In the preceding post, I highlighted two recent critiques of Professor Colleen Chien's recent article on predicting patent litigation. Below, Professor Chien responds to these critiques. – Jason
By Colleen V. Chien, Assistant Professor of Law, University of Santa Clara School of Law
In my article Predicting Patent Litigation, I describe the relationship between a number of intrinsic and previously unexplored acquired patent variables and the likelihood of the patent being litigated. In the article, I state that “from the starting point presented here, there are a number of directions that follow-up research could take to improve the resolution of the ranking approach described here that, while promising, does not provide a ‘commercial grade’ solution to outstanding patent-clearance problems.” Along this vein, Petherbridge and Kesan et al provide thoughtful suggestions and questions about how the analysis could be verified, refined, and extended. Their input is timely as efforts to do so are just getting underway, as part of adapting this exploratory project to commercial settings. Looking at more, and more recent patents, replicating the analysis, and adding additional variables, where it makes sense, will necessarily be part of this effort.

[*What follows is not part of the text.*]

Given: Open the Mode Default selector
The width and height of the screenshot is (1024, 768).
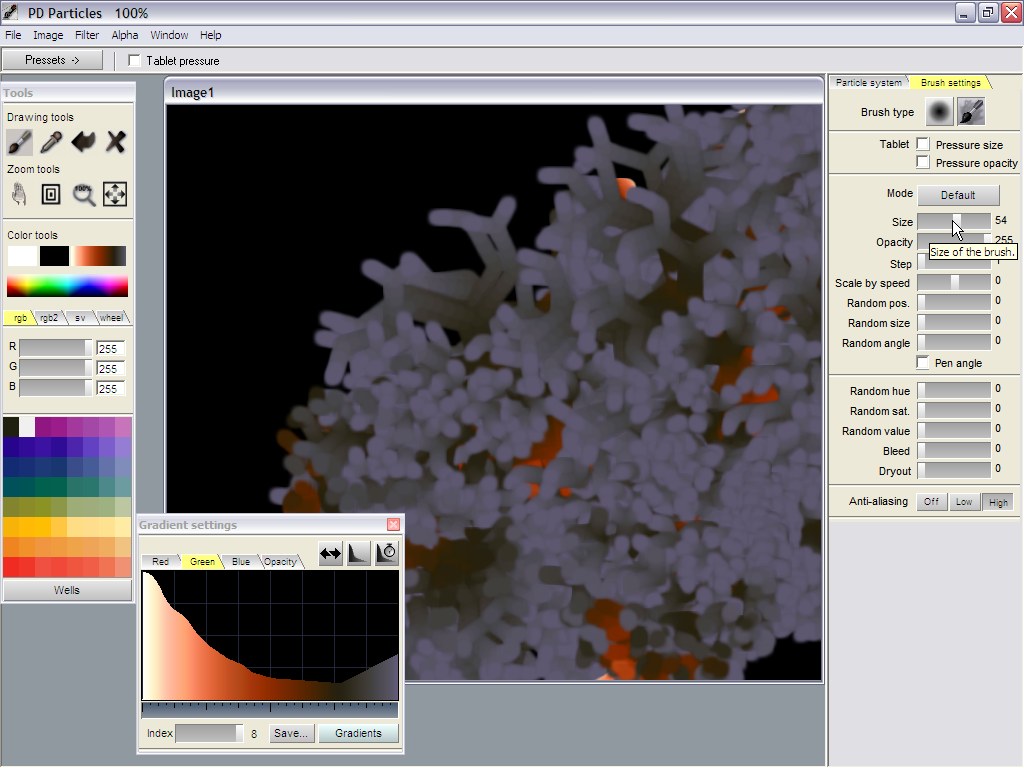Looking at the screenshot, I should click(957, 195).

Since my paper was published I have been approached by a dozen or so parties interested in testing and applying the paper’s insights. The diversity of these interests addresses the two questions raised by the commentators. First, how precise must the model be? Though Petherbridge’s answer is “much more so,” the answer necessarily depends on the context of the application. On one hand, no level of precision in the algorithm can best a patent lawyer’s expert analysis of the claims and in very few cases would it make sense to proceed solely based on a mere calculation. On the other hand, if an insurance company is trying to use this as one of a variety of variables for calculating defense insurance rates, or for related applications where this filter is applied with others, this kind of algorithm can be useful. Likewise, the question, what variables should be considered? cannot be answered in a vacuum. Kesan et al suggest variables such as whether the particular patent is embodied in a product and the historical revenue of the patent owner. But even assuming these are better than other variables, the difficulty of getting them may make them impractical in many cases.
My article flags the difficulties with tracing what happens to a patent after issue as a potential problem but was not intended to definitively recommend that recordation rules be changed. Indeed, as I have explained in my recent comment “The Who Owns What Problem in Patent Law,” there are many reasons, the majority of which are economic and inadvertent rather than strategic, that it’s hard to determine who owns what patents. As part of the Kappos administration’s helpful efforts to improve access to patent data (examples here and here), the PTO has recently solicited input on this very question. While greater applicant disclosure is worth considering, I believe that the PTO could do much more with the information it already has. Currently, you cannot search among only in-force patents, or easily tell who the owner of record of patent is, how many times it has been cited, how much longer it may be in force, whether it has been reexamined, who requested the reexamination, or whether or not the current owner is a large or small entity. Yet making this information, which already exists, more accessible and supportive of business decision-making, could go a long way to enhancing the public’s ability to assess patent risks and opportunities.